> _THE TASK_:
Write out the records in full and without alteration, setting aside their pictures.

[Stored items]
=======

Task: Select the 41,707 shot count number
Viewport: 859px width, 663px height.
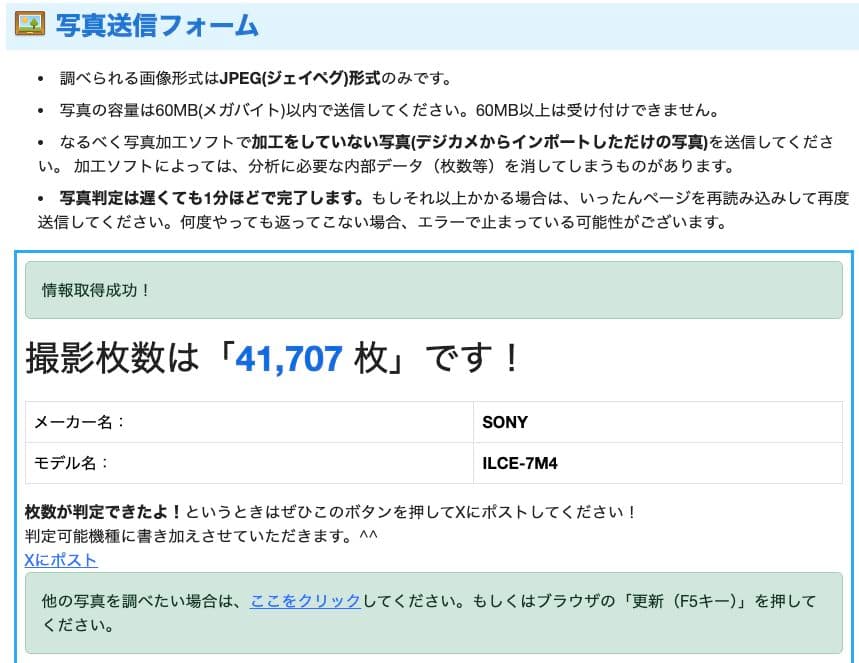Action: coord(289,358)
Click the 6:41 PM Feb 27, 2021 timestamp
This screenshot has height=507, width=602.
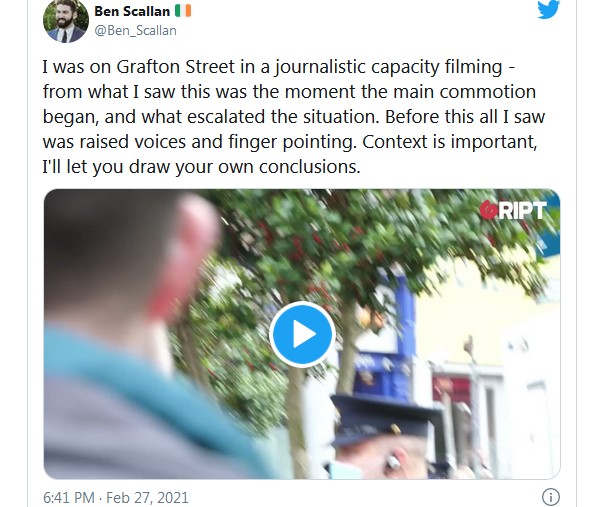116,498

=======

> _RESPONSE AREA_:
Task: Select the 41,707 shot count number
Viewport: 859px width, 663px height.
Action: coord(289,358)
Click the 6:41 PM Feb 27, 2021 timestamp
This screenshot has height=507, width=602.
116,498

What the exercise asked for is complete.